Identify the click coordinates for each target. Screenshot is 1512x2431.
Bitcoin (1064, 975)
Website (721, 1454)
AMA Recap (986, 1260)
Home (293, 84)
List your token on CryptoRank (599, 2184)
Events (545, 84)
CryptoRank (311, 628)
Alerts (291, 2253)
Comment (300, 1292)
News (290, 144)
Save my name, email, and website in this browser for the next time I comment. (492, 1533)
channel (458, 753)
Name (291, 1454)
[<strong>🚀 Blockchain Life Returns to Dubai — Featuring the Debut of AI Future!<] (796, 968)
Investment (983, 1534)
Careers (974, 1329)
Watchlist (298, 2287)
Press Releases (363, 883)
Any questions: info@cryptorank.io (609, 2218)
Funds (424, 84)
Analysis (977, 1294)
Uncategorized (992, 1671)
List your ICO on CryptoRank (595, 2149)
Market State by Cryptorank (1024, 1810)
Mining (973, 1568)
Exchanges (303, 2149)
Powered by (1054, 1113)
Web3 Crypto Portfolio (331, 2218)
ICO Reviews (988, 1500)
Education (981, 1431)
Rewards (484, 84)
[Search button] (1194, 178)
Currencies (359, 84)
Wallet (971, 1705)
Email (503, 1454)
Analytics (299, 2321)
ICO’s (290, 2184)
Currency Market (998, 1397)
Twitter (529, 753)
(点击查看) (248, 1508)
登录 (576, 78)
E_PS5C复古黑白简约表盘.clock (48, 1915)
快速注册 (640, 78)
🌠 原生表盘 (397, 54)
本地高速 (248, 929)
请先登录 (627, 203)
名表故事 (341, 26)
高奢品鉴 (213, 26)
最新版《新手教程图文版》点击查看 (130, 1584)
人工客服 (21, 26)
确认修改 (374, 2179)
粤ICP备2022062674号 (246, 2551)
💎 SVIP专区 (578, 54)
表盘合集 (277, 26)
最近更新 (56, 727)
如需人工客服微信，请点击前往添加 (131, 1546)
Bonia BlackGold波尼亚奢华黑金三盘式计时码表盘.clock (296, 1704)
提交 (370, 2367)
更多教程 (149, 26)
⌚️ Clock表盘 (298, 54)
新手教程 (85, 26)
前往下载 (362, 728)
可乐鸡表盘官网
·····
EXERCISE REQUIREMENTS
Report every line in the data above in which the word "Market" appears.

WRITTEN SOLUTION
Market State by Cryptorank (1024, 1810)
Currency Market (998, 1397)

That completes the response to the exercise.